Six months later, when Rahul and I reached Port Antonio, Jamaica, a secluded fishing village on the northeastern coast of the island that we’ve visited for years, I was in need of even more healing. We both were. Losing an embryo feels like losing a future, and so we did the only thing we could do: We embraced the present. We swam in the famously tranquil Blue Lagoon, a deep, spring-fed natural pool that’s surrounded by thick green mangroves. We ate our way through all of our favorite jerk chicken spots, and determined that Piggy’s—a small red shack where chicken breasts, thighs, festival (deep-fried bread typically served with jerk), and an epic homemade hot sauce are the only items on the menu—is still the best. And we enjoyed our little orange Airbnb, which was nestled in the mountains above town and felt like a tropical treehouse sanctuary. It even had a stray cat who hung out with us every morning while we drank our coffee and listened to reggae on the staticky radio.

But it was our conversations with strangers that touched us most. One night, we popped into a roadside bar called Purple Haze, and started chatting with a group of Jamaican women. When they asked us if we had kids, our whole rollercoaster of an IVF story just came spilling out. In a particularly hilarious moment, one of the women asked Rahul if he was sure he was “going deep enough,” but after that, they ultimately came together to remind us that these things take time. That life is a miracle, after all.

Returning to Jamaica with her husband, Rahul, after losing an embryo, the writer found a new sense of hope.

Courtesy Annie Daly

On another night, Rahul and I made our way down to Piggy’s for some more jerk and met a local musician, John Pryce, who was sitting outside strumming Bob Marley’s “Three Little Birds” on his guitar. During my embryo transfer, my doctor had asked me to choose a song to listen to while he was implanting me (a sentence I never thought I’d write), and I’d chosen “Three Little Birds” because of its reassuring lyrics: “Don’t worry about a thing, ‘cause every little thing is gonna be alright.” When the transfer failed, I thought that song had been ruined for me forever. But then along came John Pryce with a new and better memory to take its place.

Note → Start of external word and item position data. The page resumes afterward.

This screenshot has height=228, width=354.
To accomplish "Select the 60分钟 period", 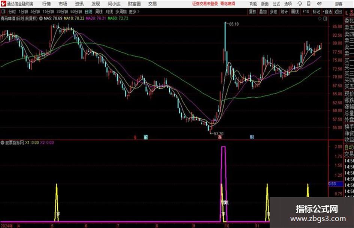I will (76, 12).
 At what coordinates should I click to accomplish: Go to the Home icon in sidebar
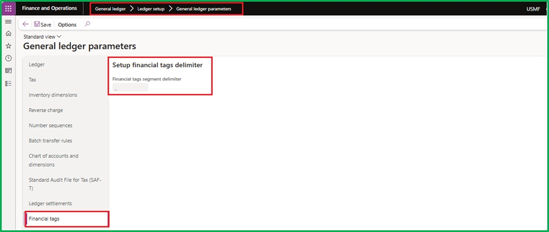tap(8, 33)
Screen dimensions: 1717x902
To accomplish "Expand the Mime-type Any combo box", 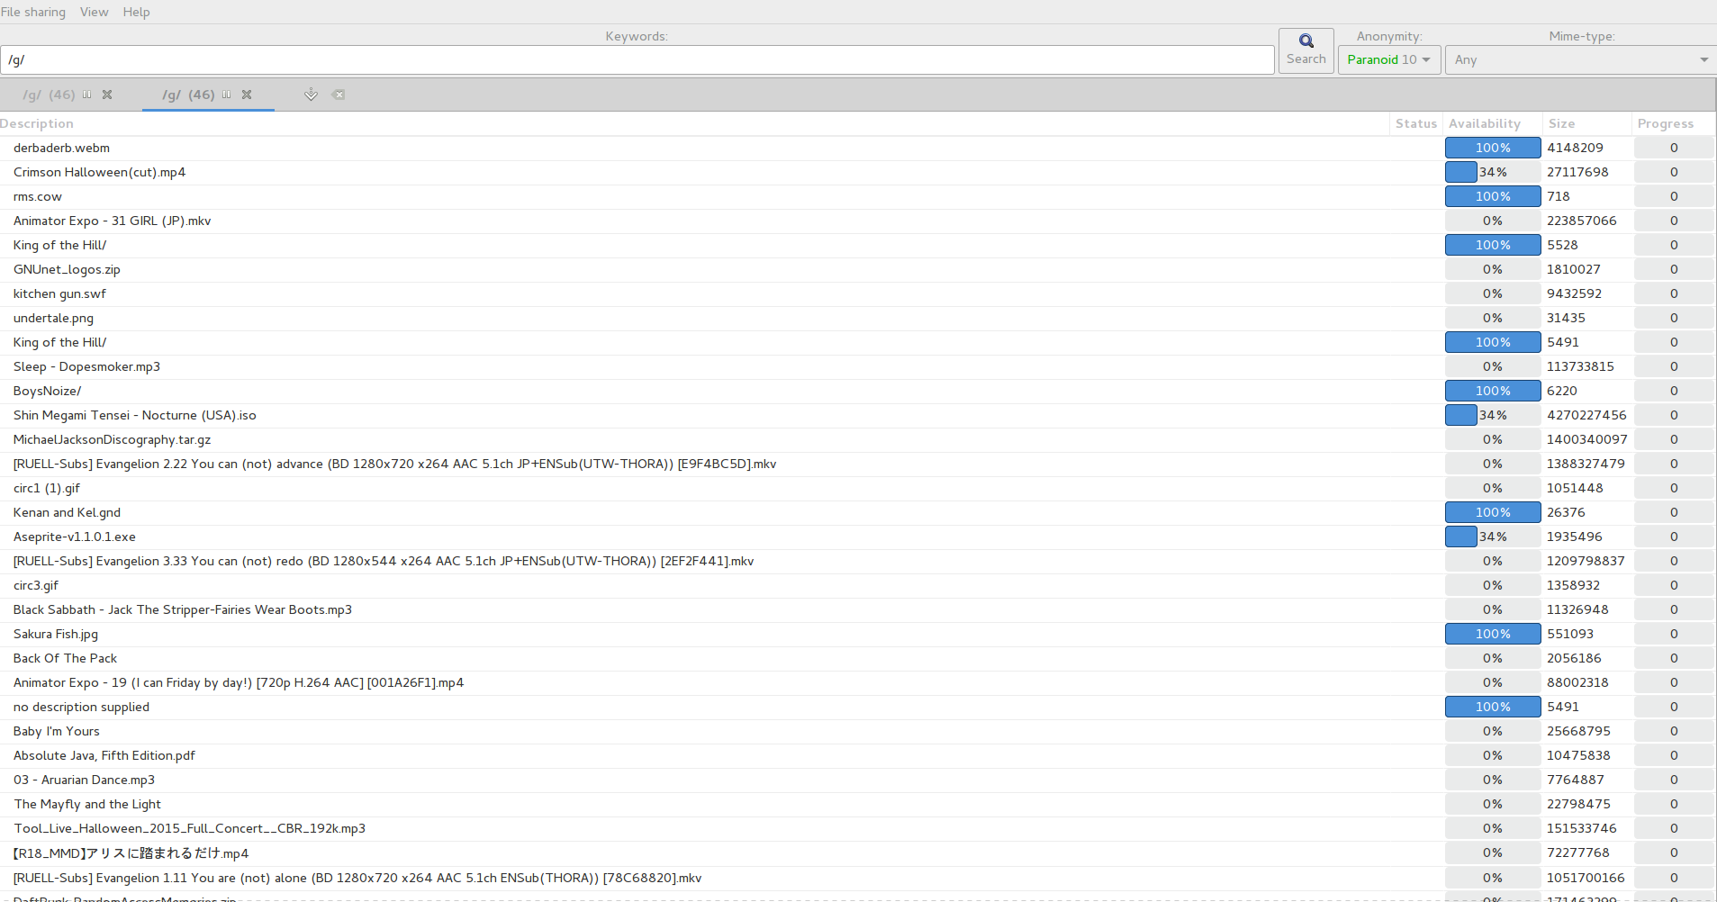I will tap(1580, 59).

I joined him for a cathartic singalong, and now when I think of that song, I think of him, I think of Piggy’s, and mostly, I think of hope.

Our second embryo transfer also failed—a pain even deeper than the first—but I held on to that hope. To reset once again, I made a last-minute plan to travel to Bali, staying at the new Buahan, a Banyan Tree Escape in the jungle north of Ubud. The scenery was spectacular, as evidenced by the one million rice terrace photos on my camera roll, but for me it was the Balinese spiritual purification ceremony that made the trip.

Two Balinese priests guided my group down to a sacred waterfall and asked us to release our canang sari (offerings) into the river, along with an idea that was no longer serving us. In that moment, I thought back to a phrase I’d learned in Hawai‘i, “i ka manawa kūpono,” which translates to “at the right time.” Native Hawaiians believe that timelines are a very Western construct, and the best thing for you will happen to you at the best time. And so, standing there in a peaceful river in Bali, surrounded by bright pink hibiscus and all of the lush greenery, I released my self-imposed timeline and reminded myself to trust the universe.

I know I can't control when or even if I become pregnant. And that uncertainty continues to be incredibly hard. I'm currently going through my third embryo transfer, and I still have no idea if it's going to work. But again and again, my travels have reminded me there's a big, beautiful world out there to comfort me while I wait.